Эти подростки в зипунах, наверно, его братья, а те, в мундирчиках с блестящими пуговицами, должно быть, ее братья, — один даже похож на нее. А этот толстый румяный господин, который обходит с бутылкой стол и наливает в бокалы вино, конечно, ее отец.
Вдруг она снова обернулась к стоявшей рядом старухе:
— Уже обвенчались? — спросила она.
— А как же! Раз за столом сидят, значит, обвенчались. Пожалуй, часа четыре, как вернулись из…
Она не докончила и засмеялась, как засмеялись все под окном, потому что в горнице кто-то громко крикнул с другого конца стола:
— Горько!
На этот возглас, точно по сигналу, все мужчины и даже многие женщины повскакали с мест и стали кричать: "горько! горько! горько!" Продолжая кричать, они оборачивали друг у другу красные развеселившиеся лица, высоко поднимая бокалы и лукаво подмигивая. Даже оба помещика смеялись, поощряя жестами соседей громче кричать. Но особенно упорно кричали три подростка с блестящими пуговицами. Женщины, откинувшись на спинки стульев, хохотали так, что на головах у них колыхались горевшие, как огонь, цветы, а девушки с "бантами о чем-то смущенно и в то же время, весело перемигивались с невестой и друг с дружкой.

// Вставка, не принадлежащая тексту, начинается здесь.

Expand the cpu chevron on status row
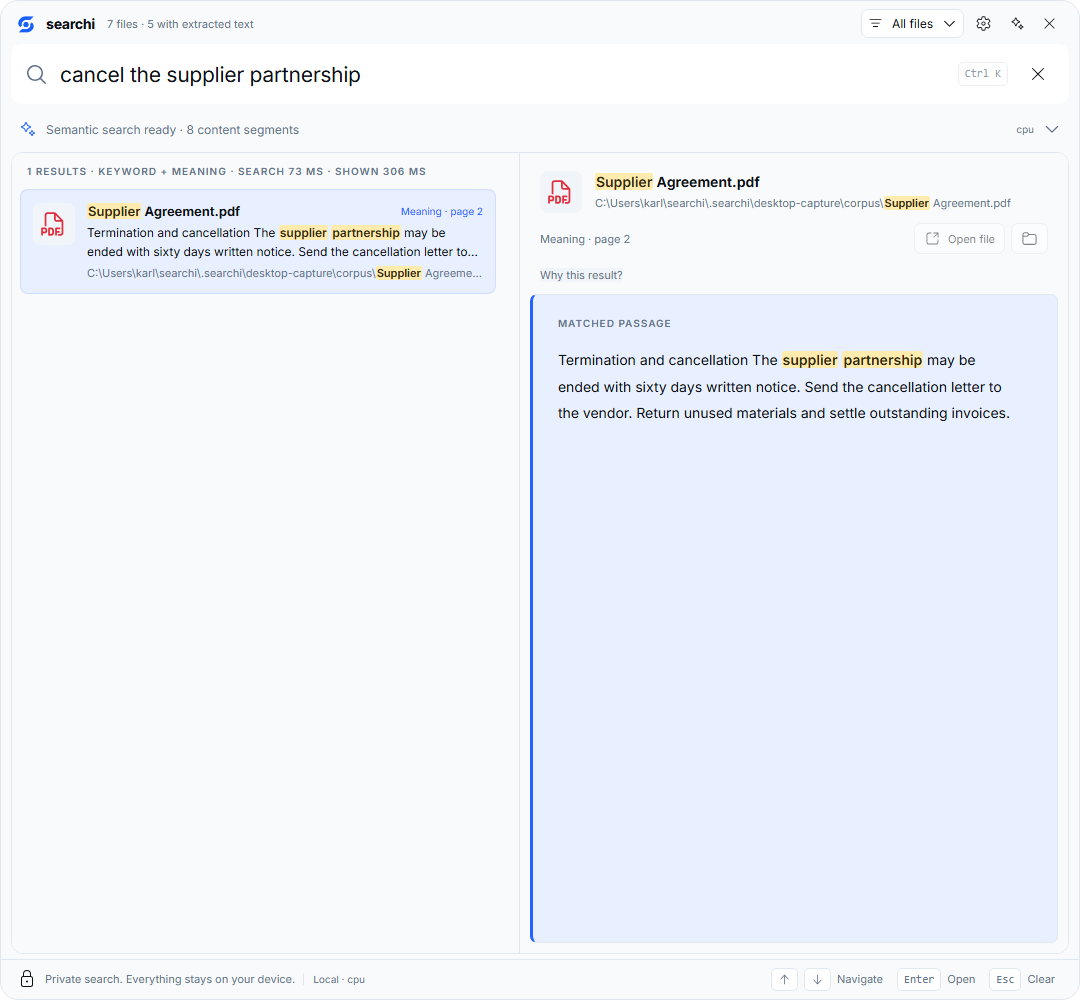 1052,129
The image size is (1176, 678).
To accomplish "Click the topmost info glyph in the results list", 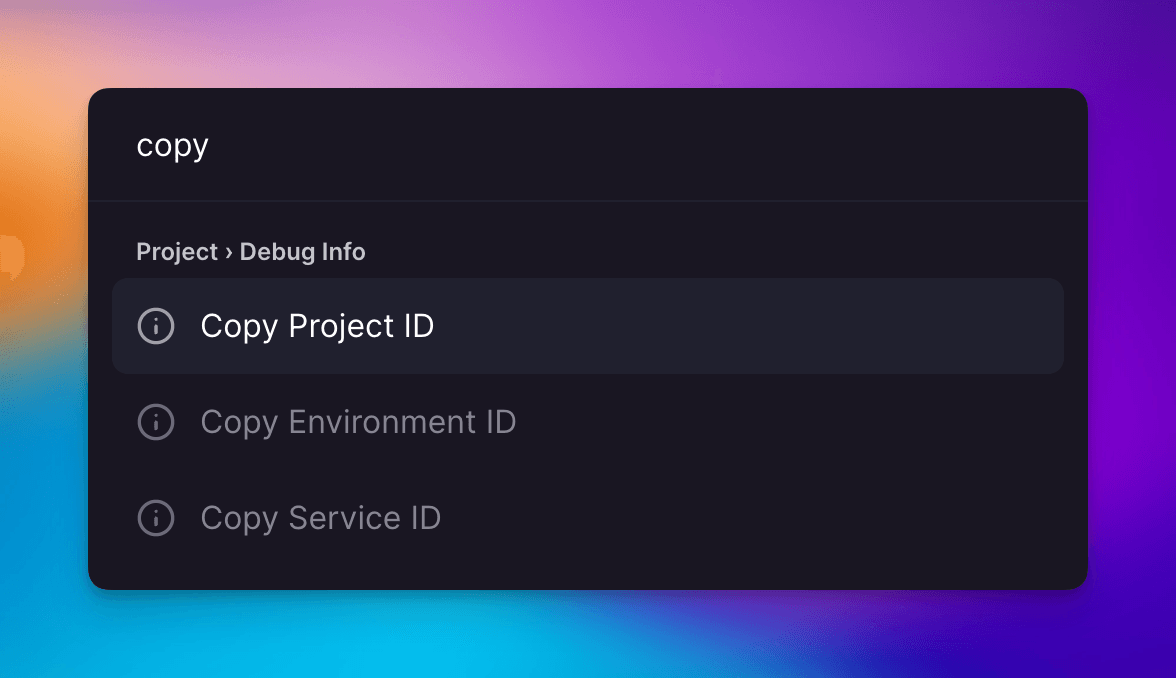I will (157, 326).
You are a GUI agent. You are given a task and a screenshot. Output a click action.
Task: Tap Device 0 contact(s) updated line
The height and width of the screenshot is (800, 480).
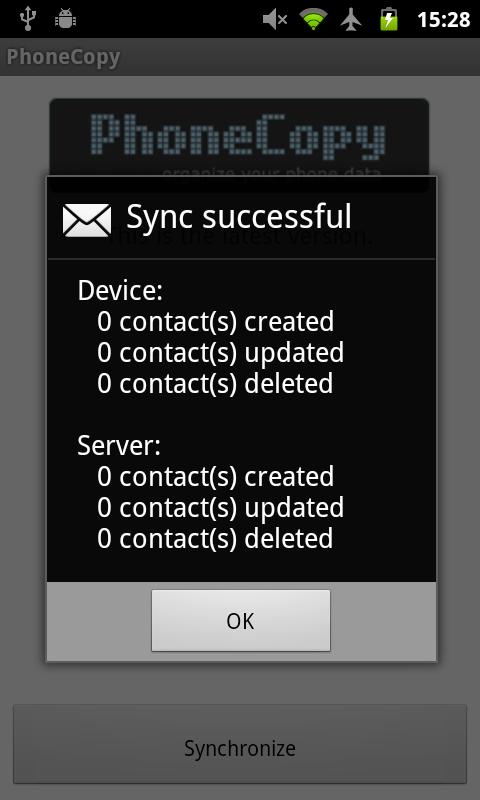220,353
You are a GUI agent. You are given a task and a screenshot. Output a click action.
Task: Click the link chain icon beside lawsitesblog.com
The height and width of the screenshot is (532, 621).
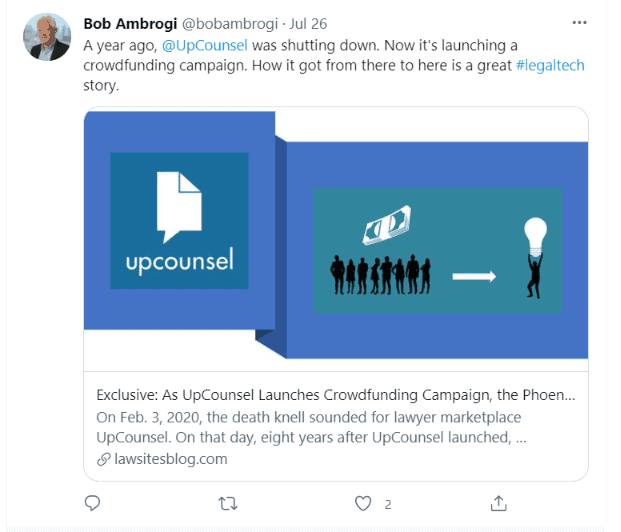click(x=103, y=459)
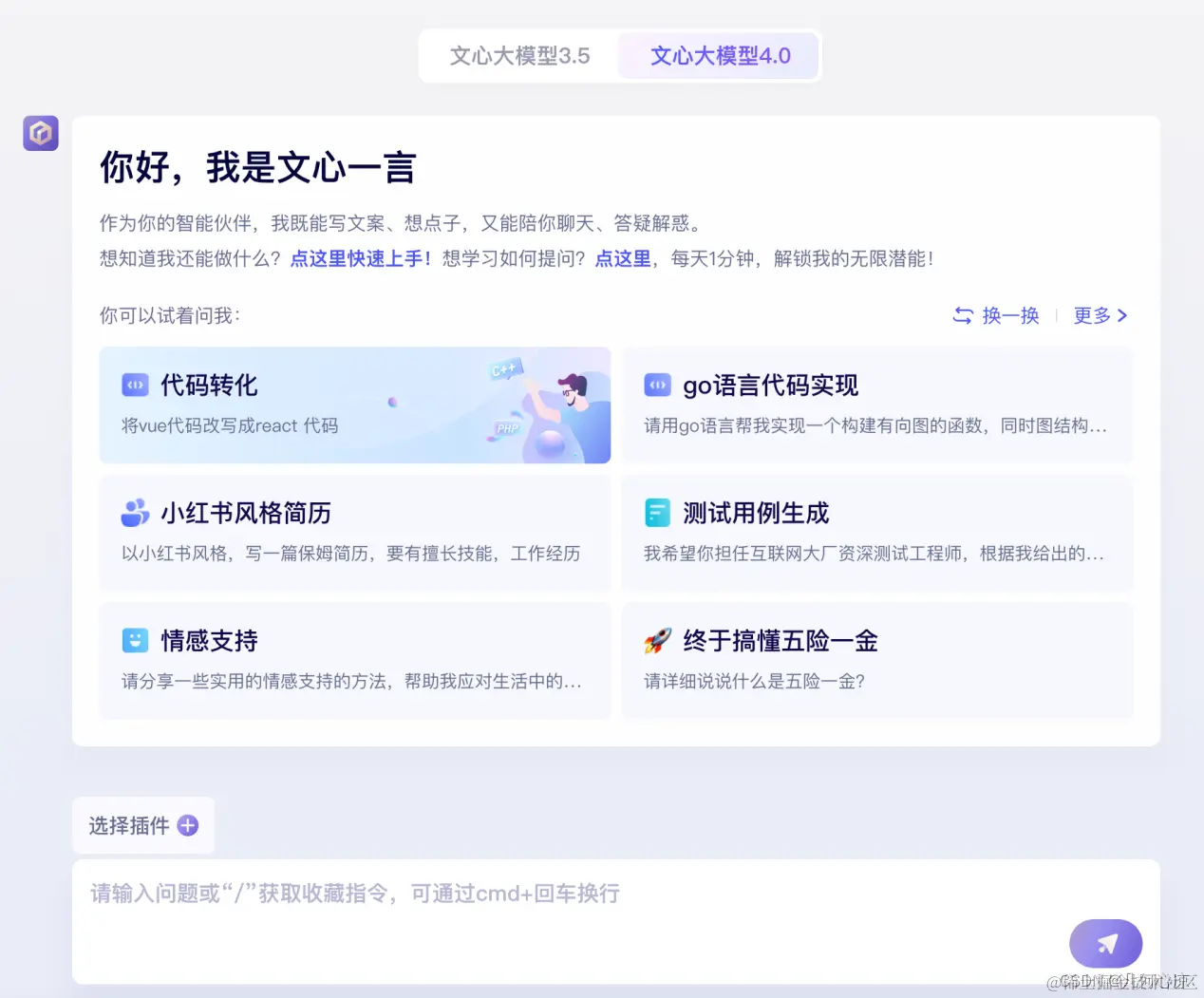Click the 文心一言 logo in top-left corner

40,133
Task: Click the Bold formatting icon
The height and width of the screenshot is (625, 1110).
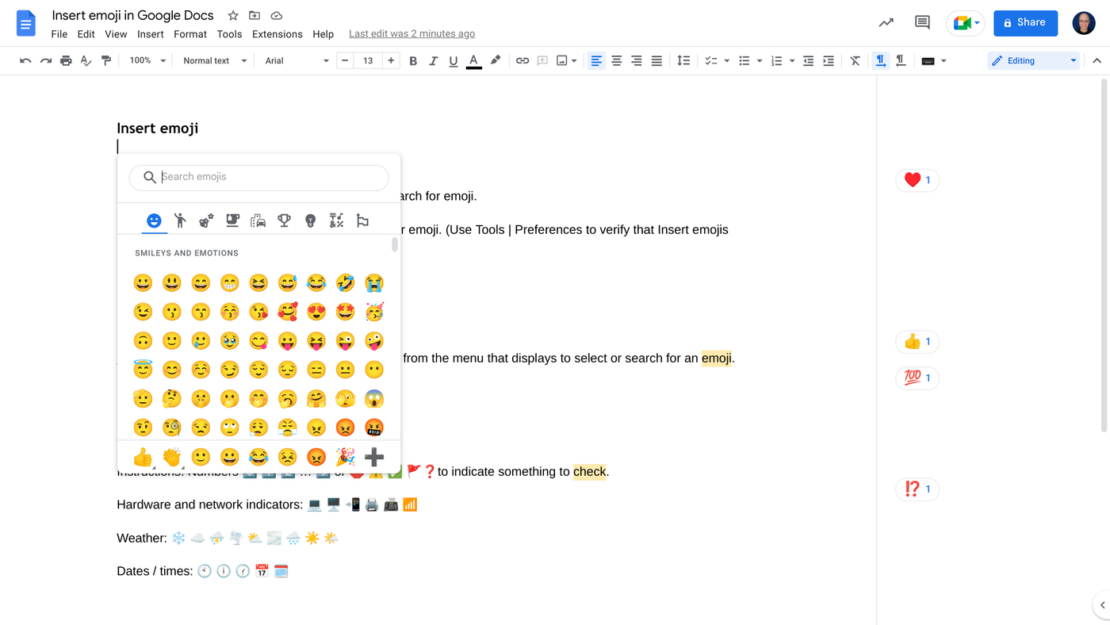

В этой сумятице красок, поз, жестов и голосов, в дымке фаты и пламени румянца новобрачная быстро-быстро завертела головкой то вверх, то вниз, то вправо, то влево — совсем как испуганная птичка. Новобрачный, напротив, оставался спокоен и задумчив, как будто жизнь его и душу недавно еще омрачала тяжелая туча, и способность смеяться так легко, свежо и беззаботно, как раньше, он утратил и, может быть, навсегда. Однако, хоть и не очень весело, он все же улыбался, ласково поглядывая на новобрачную, и, чем быстрее она вертела головой, вскидывая во все стороны синие, как сапфиры, глаза, тем ближе он к ней склонялся. Между тем, гости не только не унимались, а все громче смеялись и шутили, продолжая выкрикивать: "Горько! Горько! Горько!" Наконец он порывистым движением привлек ее к себе, обнял и поцеловал прямо в губы. Сконфуженная до крайней степени, она вырвалась из объятий жениха и, обвив обеими руками шею его отца, спрятала лицо в его толстом кафтане. Старый крестьянин часто заморгал глазами и крепко ее обнял; темная рука его большим коричневым пятном легла на белоснежное платье, а жесткие усы так долго прижимались к ее голове, что в этом месте измялась фата и сдвинулся набекрень миртовый венок. Ёжн, казавшийся особенно стройным в этом черном костюме, с приколотой на груди миртовой веткой, стоял, облокотившись о спинку стула; глядя, как отец обнимает его молоденькую жену, он спокойно улыбался, но в этом спокойствии чувствовалось, что он был счастлив.
Никто в толпе за окном не заметил, как отошла Салюся, никто не видел, как она проскользнула между тополями и, сев на берегу пруда, обеими руками сжала голову.
Окаменев, она сидела как изваяние, изображающее скорбь, и думала все ту же думу:
"Ежи! Ежи! Мой Ежи!"
Она чувствовала, что потеряла его навсегда, но еще не сознавала невозвратимости этой потери, как не сознавала ничего. Из хаоса, пустоты и огромной муки ясно выступало, обжигая ей сердце, лишь одно это имя:
— Ёжи! Ежи! Ежи!
И еще одно: образ его, ясный и отчетливый, такой, каким она видела его во всех деталях в ту минуту, когда он с выражением глубокого счастья смотрел, как обнимает старик-отец его молоденькую жену.
Вдруг в доме загремела, долетев до замерзшего пруда, веселая шумная музыка, и над женщиной, сидевшей на берегу, закружились, как скачущие в темноте бесенята, задорные звуки польки.
Салюся вскочила и вскрикнула:
— Иисусе, Мария! Его свадьба! Иисусе, Мария! Иисусе, Мария! Его свадьба!